If you add the massive and unwieldy tax system you have the picture of a welfare state of a most ingrained nature. Like Reagan supporters in the U.S., Thatcherites like their talk tough, but their heroine has yet to really tackle the issues she has been using for political capital these four years.

Now, of course, is the time for her to act. Her opponents have been vanquished and the new Parliament will be a rubber stamp for her proposals, but whether Thatcher has the guts to legislate her promised program is yet undetermined.

The Tory government should move quickly to spur further denationalization as it has with the mammoth British Telecom--reorganize the stifling tax system to encourage competition and entreprencurism, and firm up relations with the Common Market and Europe, not to mention South America. Only if Thatcher adds bite to her bark will the electorate be able to judge her on her performance instead of her personality.

Certainly, Thatcherism is a bitter pill to swallow for liberals in the U.K., but at this point there is nothing else on the table. The currently obsolete Labor Party, which has flirted with socialism and communism, finally received the as from an English public fed up with outlandish proposals about quitting the Common Market, nationalizing many prime industries and scrapping the country's military defenses.

It does not look like Labor will moderate itself in the future. Party leaders Michael Foot and Denis Healey have stepped aside, making room for a new generation of leaders. But the party's archaic and ingrained internal structure rules out any real moderation.
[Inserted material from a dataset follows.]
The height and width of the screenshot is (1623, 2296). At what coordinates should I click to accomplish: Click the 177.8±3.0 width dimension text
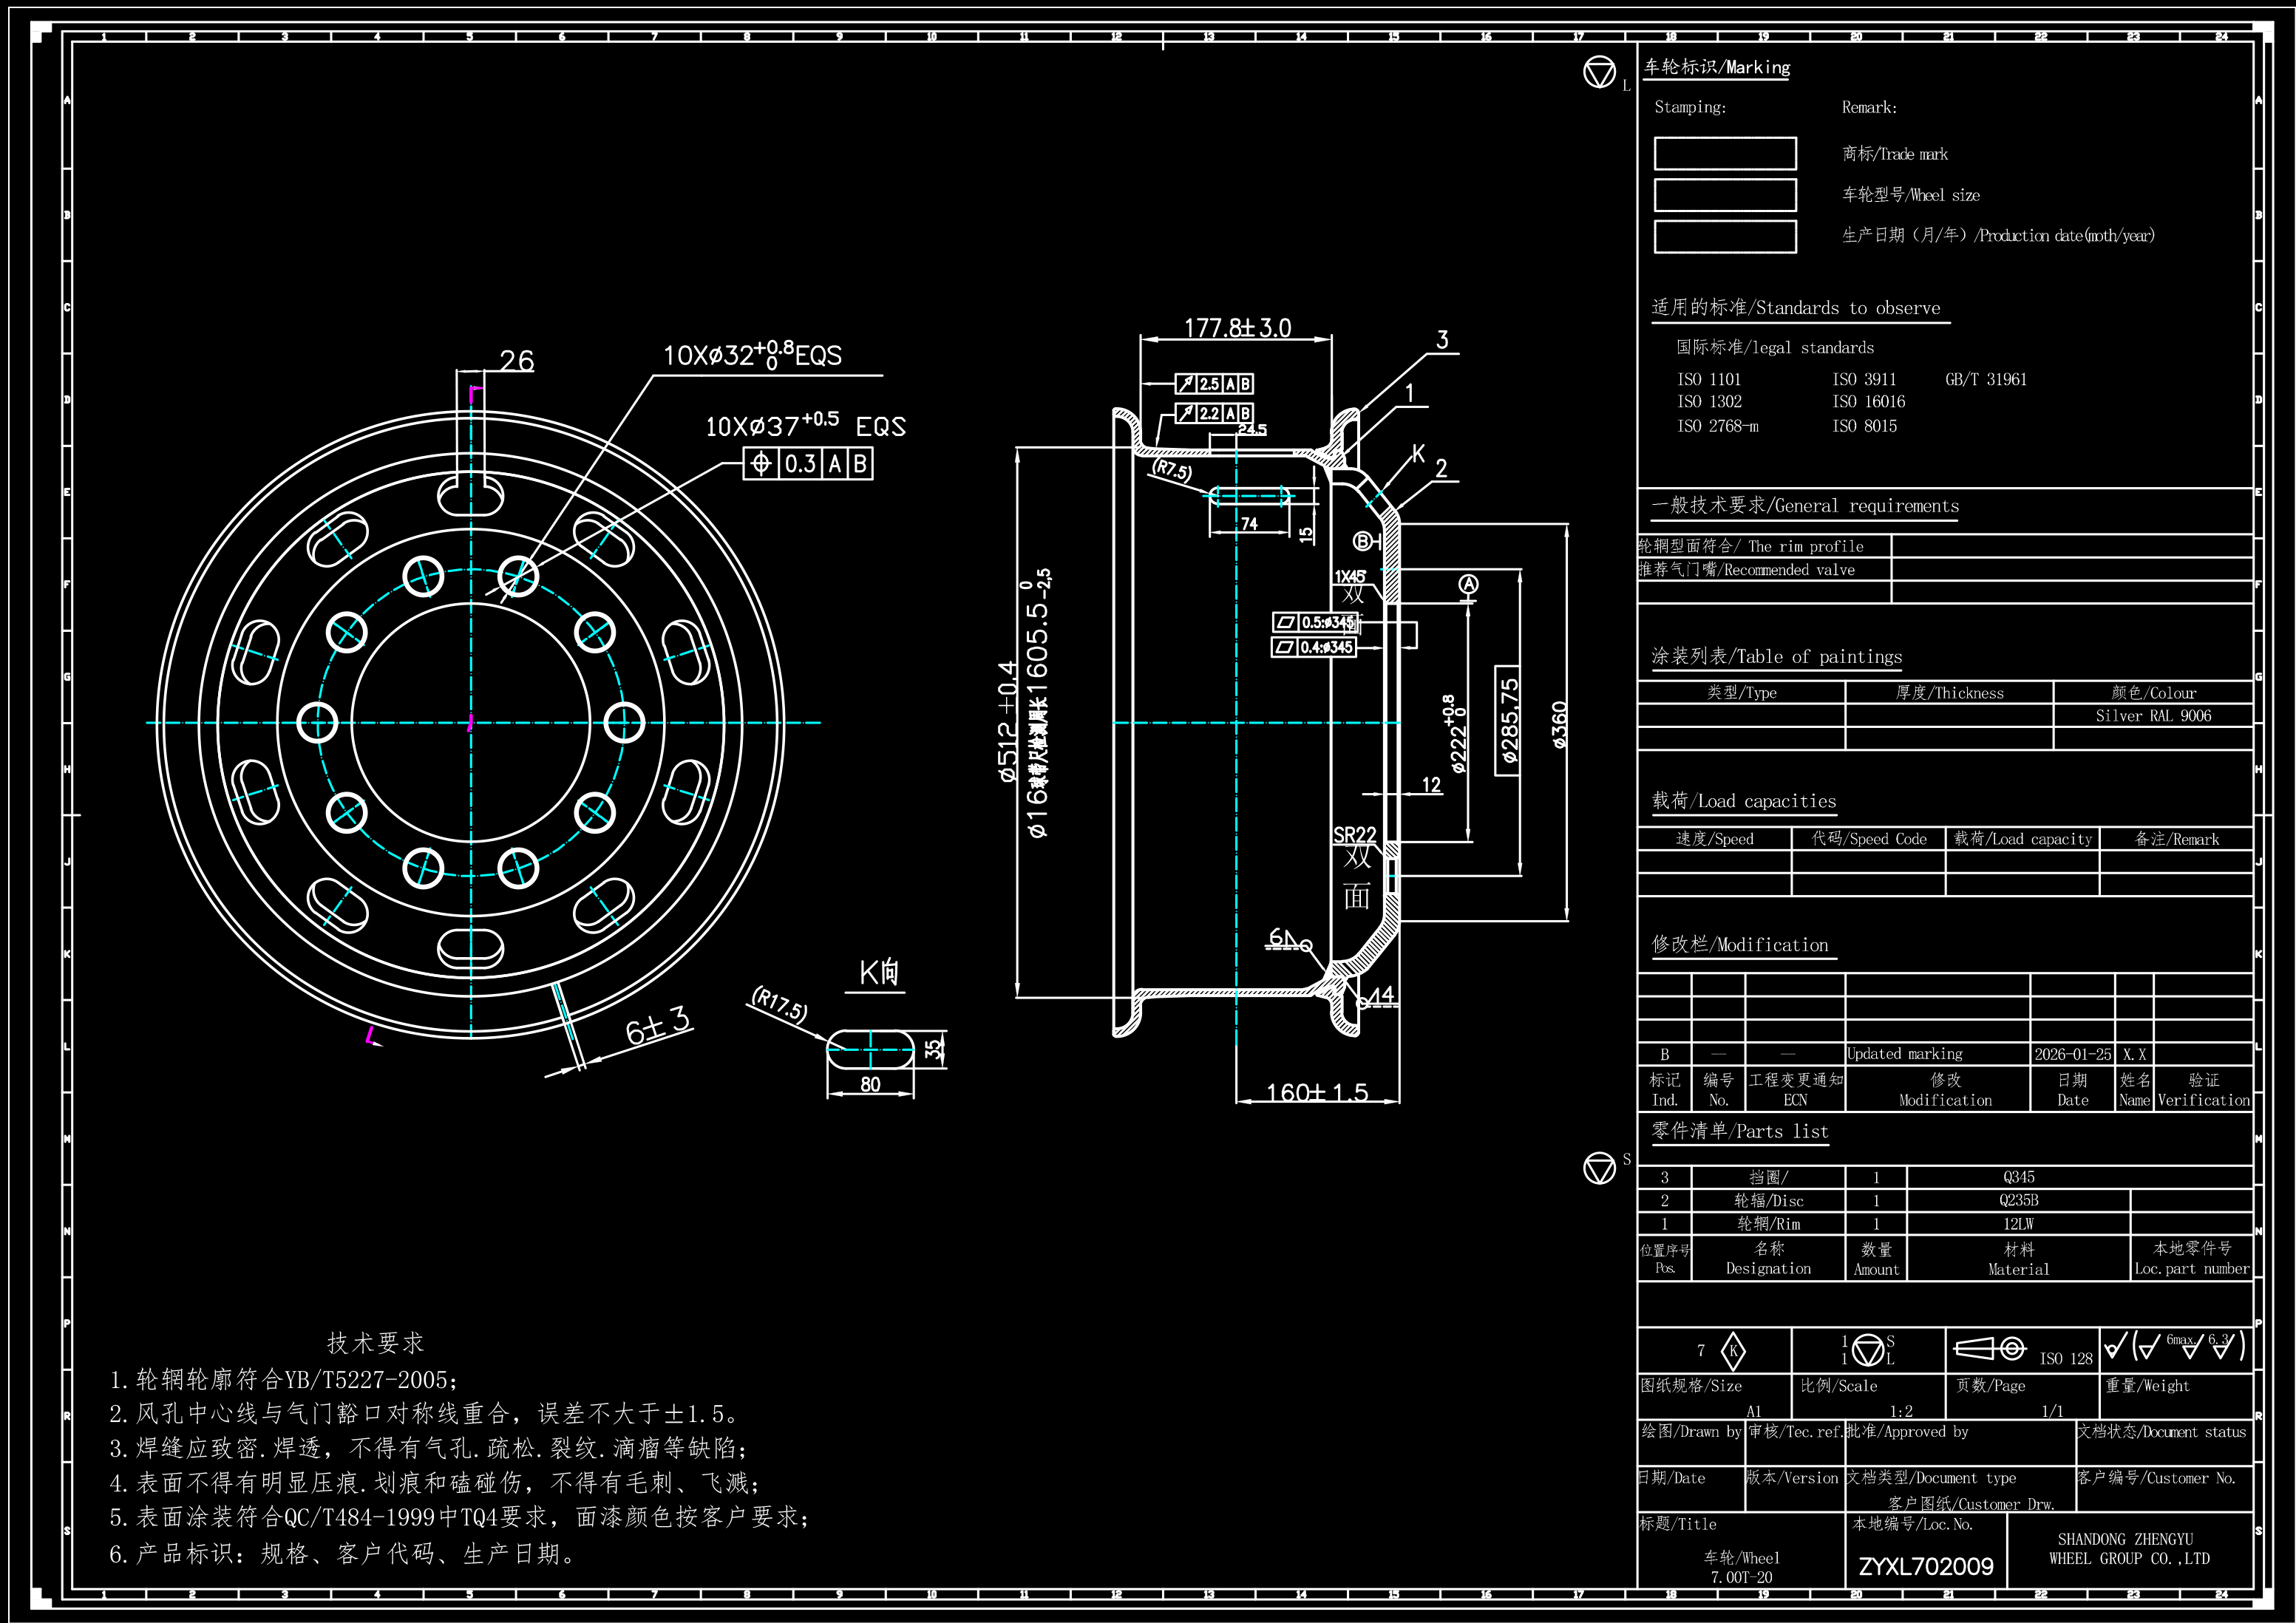coord(1237,328)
Two-fifths of the votes come from the unions which have repeatedly shown themselves to be unrealistic and irrational--some say they seek the destruction of the current political system. The fiery Neil Kinnock, whose name is being tossed about as a possible successor to Foot, has shown himself to be likeable and coherent but somewhat radical and bereft of a program.

The moderate opposition coalition, which is comprised of the Social Democrats and the Liberals, has done little more than stay on the middle of the road (a la the U.S. Democratic Party) and bridge the ever increasing gap between Toryism and rabid Labor ideology. The net effect in this election was even worse than siphoning of votes from Jimmy Carter in 1980 by Independent John Anderson to the benefit of the Conservative candidates Reagan and Thatcher.

Nonetheless, the SDP is still a young party and the middle ground is always a good place to occupy if everybody else is fleeing it like the plague. By the next election in 1987, the SDP will either have to woo enough moderate Laborites to become the opposition party or die out.

As the liberals and socialists fight for the losers share. Thatcher can now test her policies at will. Although the U.S. is not Britain, it would be instructive to watch Thatcher at work, for it is Reagan's turn to face the electorate next year. A victory for Thatcher should not cause nightmares for Reagan opponents, but a true test of Reagan-style policies may tell us whether the U.S. should follow the mother country's course.